İşte Aslı Aydıntaşbaş’ın o yazısı...
Türkiye ağladı mı?
Son 5 günde, bu topraklara 100’e yakın cenaze geldi. Yetmiyormuş gibi şimdi de Van’daki deprem. Bu acı, duygusal kopuş noktasına yaklaşan Türkiye insanını ortak kaderde yeniden birleştirebilir mi?
Bu nasıl bir kara buluttur! Beş gün önce Güroymak’dan 10, tam 4 gün önce Hakkari’den 24 ve son 48 saatte yapılan operasyonlarda da en az 48 cenaze daha geldi bu memleketin topraklarına. Bu da yetmezmiş gibi, gözyaşları bir türlü dinmeyen analar, şimdi de Van için ağlayacak!

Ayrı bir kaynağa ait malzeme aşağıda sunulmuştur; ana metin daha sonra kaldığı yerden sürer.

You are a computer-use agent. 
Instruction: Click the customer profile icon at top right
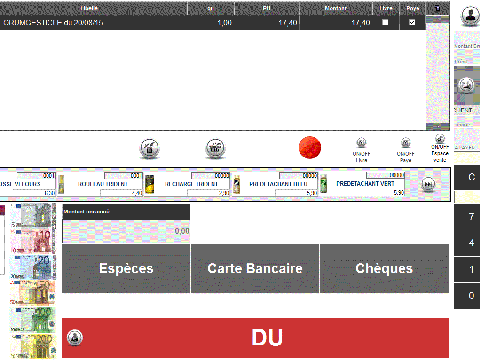coord(470,15)
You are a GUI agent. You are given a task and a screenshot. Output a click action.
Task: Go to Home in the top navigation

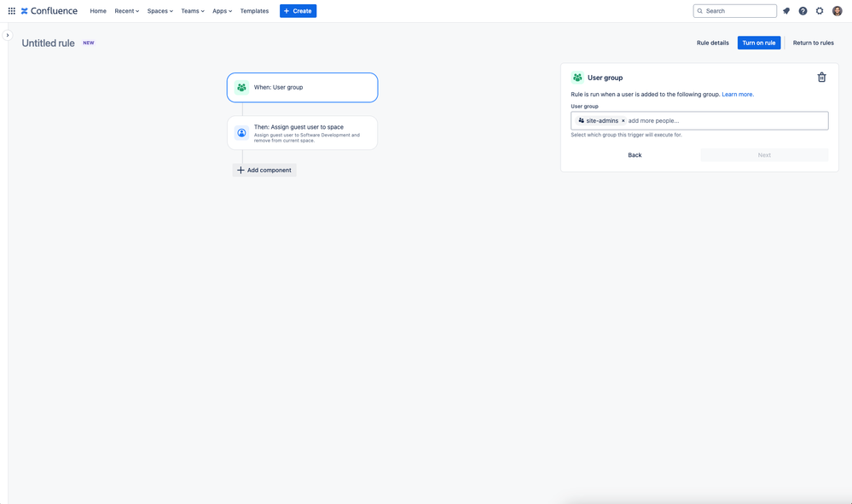pyautogui.click(x=98, y=11)
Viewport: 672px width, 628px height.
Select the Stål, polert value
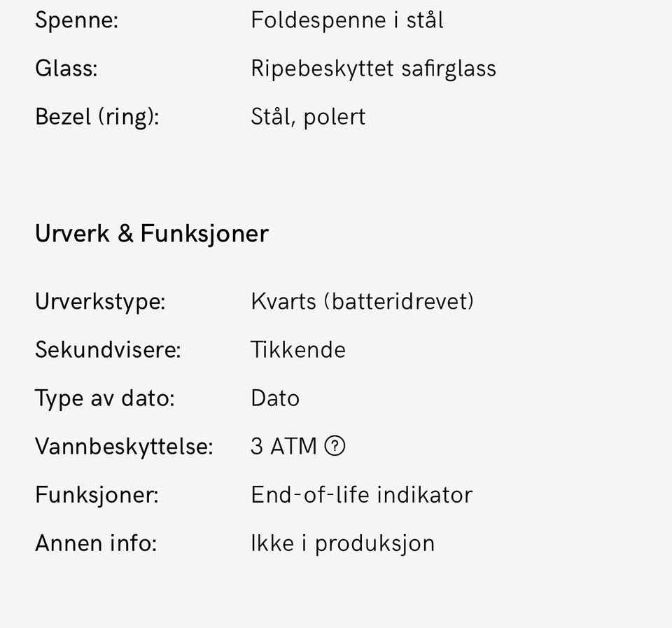pyautogui.click(x=308, y=117)
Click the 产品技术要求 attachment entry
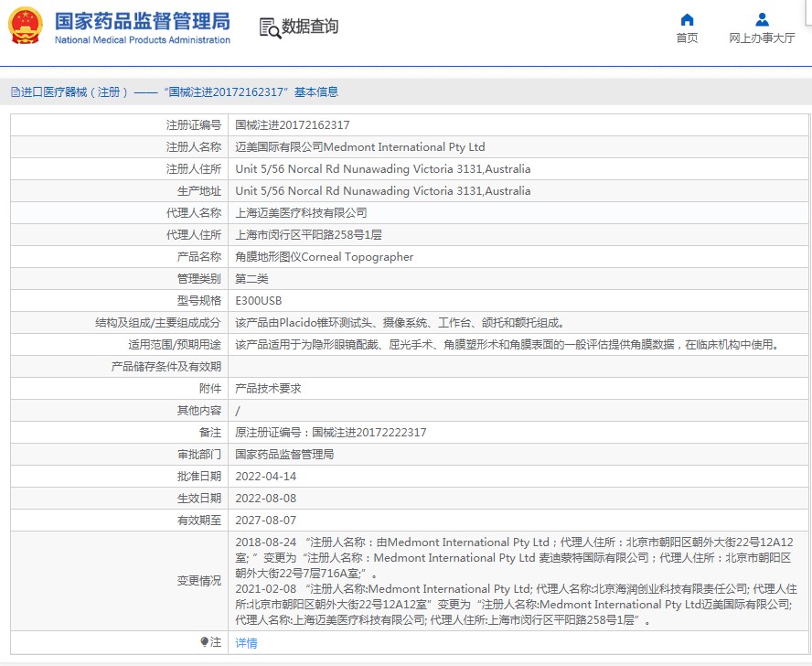 coord(268,389)
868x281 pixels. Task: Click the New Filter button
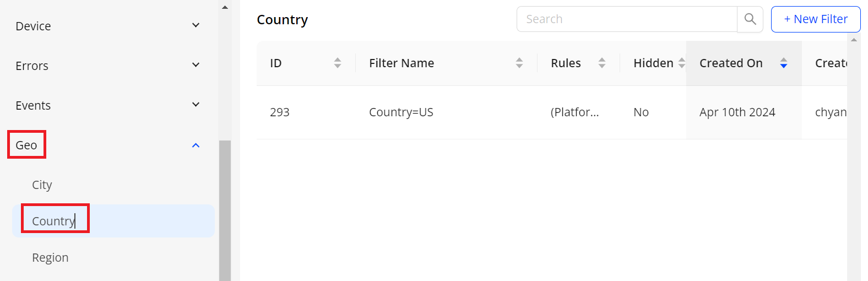click(815, 19)
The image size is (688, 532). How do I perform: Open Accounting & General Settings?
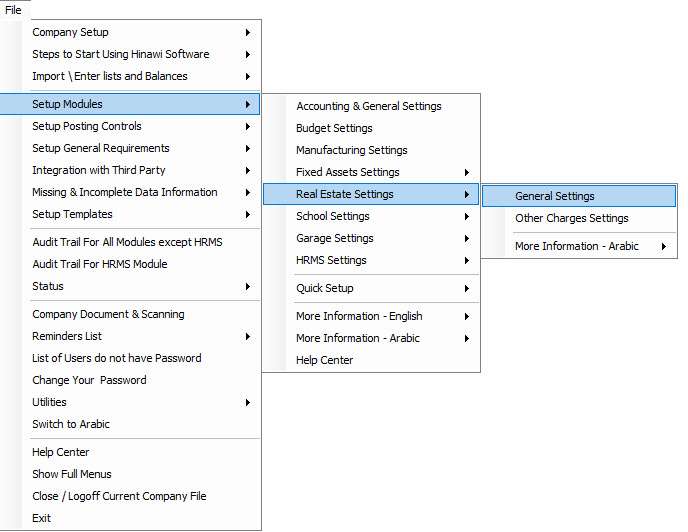(x=371, y=106)
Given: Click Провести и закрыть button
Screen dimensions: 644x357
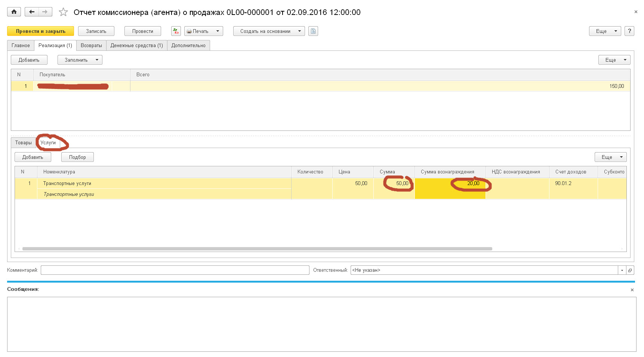Looking at the screenshot, I should click(40, 31).
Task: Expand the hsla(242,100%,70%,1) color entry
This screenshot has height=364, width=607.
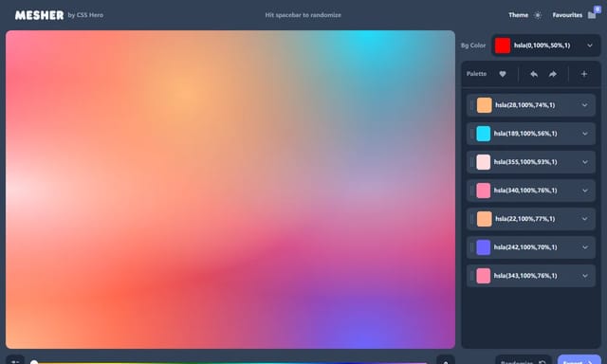Action: 585,247
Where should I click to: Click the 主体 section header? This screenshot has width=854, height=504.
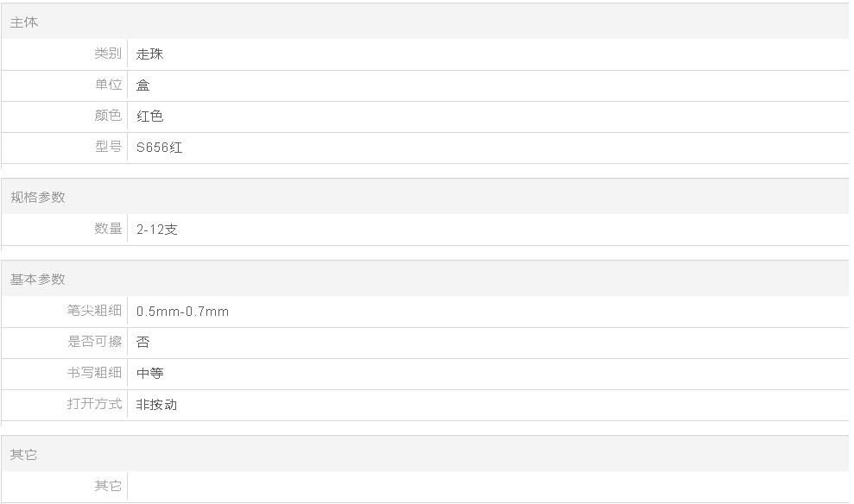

Dün oturup Hakkari’deki terör saldırısı, ardından da Başbakan’ın medya yöneticileriyle toplantısıyla ilgili iki satır yazacaktım ki, Van’dan acı haber geldi.
7.2 büyüklüğünde deprem, şehir merkezini sallamakla kalmadı, Van’ın güzel beldesi Erciş’i yerle bir etti.
Yunan mitolojisinde, deprem, Olimpos’da oturan Tanrıların insanları cezalandırmasıdır. 1999’da İstanbul’da deprem anını yaşarken de en şaşırdığım, toprağın hışmıydı. Depremi yaşayanlar, hele de zemin katta oturanlar, yerin derinliklerinden gelen o ürkütücü homurtu sesini hala unutmamışlardır sanırım.
“Türkiye ağladı” mı?
Acaba Van depremi de, yaşadığımız gezegenden, bir türlü barışamayan, kucaklaşamayan, silahları susturamayan bizlere gelen bir uyarı mesajı mı?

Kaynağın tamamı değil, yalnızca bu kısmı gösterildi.